In the early years of the Republic, most Americans – let alone residents of our own state – knew about the pivotal role New Jersey played in winning independence, specifically Washington’s Christmas night crossing of the Delaware River and the ensuing battles in Trenton and Princeton. In 1861, then President-elect Abraham Lincoln, in a speech to the New Jersey Legislature, said one of the first books he read as a child was about Washington’s life. Among those stories, he said, “… none fixed themselves upon my imagination so deeply as the struggle here at Trenton … more than any single revolutionary event.”
Lincoln was not alone. These events, known collectively as the Ten Crucial Days, were embedded in the American consciousness during the first century of our country’s existence. Today, however, just one-third of Americans consider New Jersey to be one of the more significant states in the Revolution, ranking behind not only Massachusetts, Pennsylvania, and Virginia, but Delaware too! That last one is probably because those folks believe it’s where Washington crossed the river. Awareness is not much better here in the Garden State. Only 1 in 4 New Jerseyans can name Trenton as the place where the Hessians were defeated after that famous crossing.
Over the years, the actions of concerned citizens saved many key historic sites from development or demolition when the state would not. One of those, Washington’s headquarters in Morristown, became part of the nation’s first designated National Historical Park. New Jersey’s state government eventually took some of the other rescued sites under its wing. Unfortunately, the state has not been as faithful a steward of its revolutionary legacy as it could have been.
While periodic investments have been made in recent years — such as a new visitor center at Monmouth Battlefield ten years ago and another about to be built at Washington Crossing — other sites remain far from visitor-ready — including Princeton Battlefield, various Washington headquarters buildings, and Proprietary House, the only actual Royal Governor residence still standing in the country.
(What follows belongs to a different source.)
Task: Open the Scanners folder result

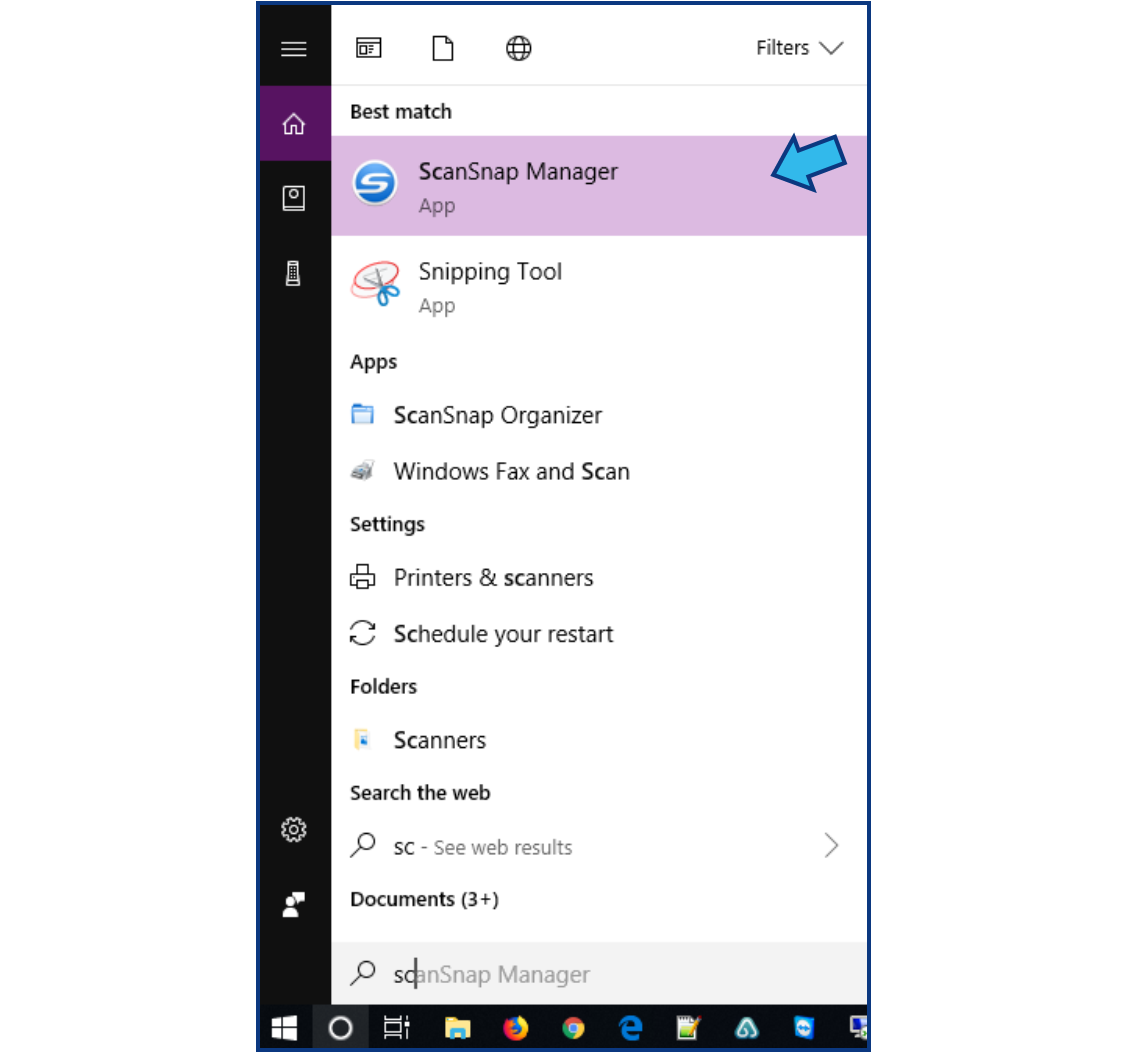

Many of these places suffer from decades of deferred maintenance and all of them lack the staffing and programming necessary to put them on a par with similar historic attractions in other states. Last year, the Murphy administration made an unprecedented investment of $25 million to address some of the overdue capital needs at these state-owned treasures. Still, more needs to be done for state government to meet the obligation it made when it agreed to be the steward of these nationally important historic resources.
New Jersey residents and corporate citizens also have a role to play in that stewardship. With the nation’s 250th birthday just three years away, New Jersey – with its soon-to-be spiffed up state historic sites – needs to proclaim from the rooftops that this is where the American Revolution happened. The state’s official commemorative effort, RevolutionNJ, is making plans for programs and events to mark New Jersey’s contribution to the founding of our country. Crossroads of the American National Heritage Area is rolling out signs and markers so you know you are somewhere special and is also telling diverse stories via an expanding series of American Revolution driving tours that put you on the same roads and byways as those who fought in and lived through the conflict.
Contributions of money, time, and talent are needed to make sure the eyes of the world are on New Jersey when 2026 rolls around. Together we can be the stewards of this amazing legacy created by our Garden State neighbors 250 years ago.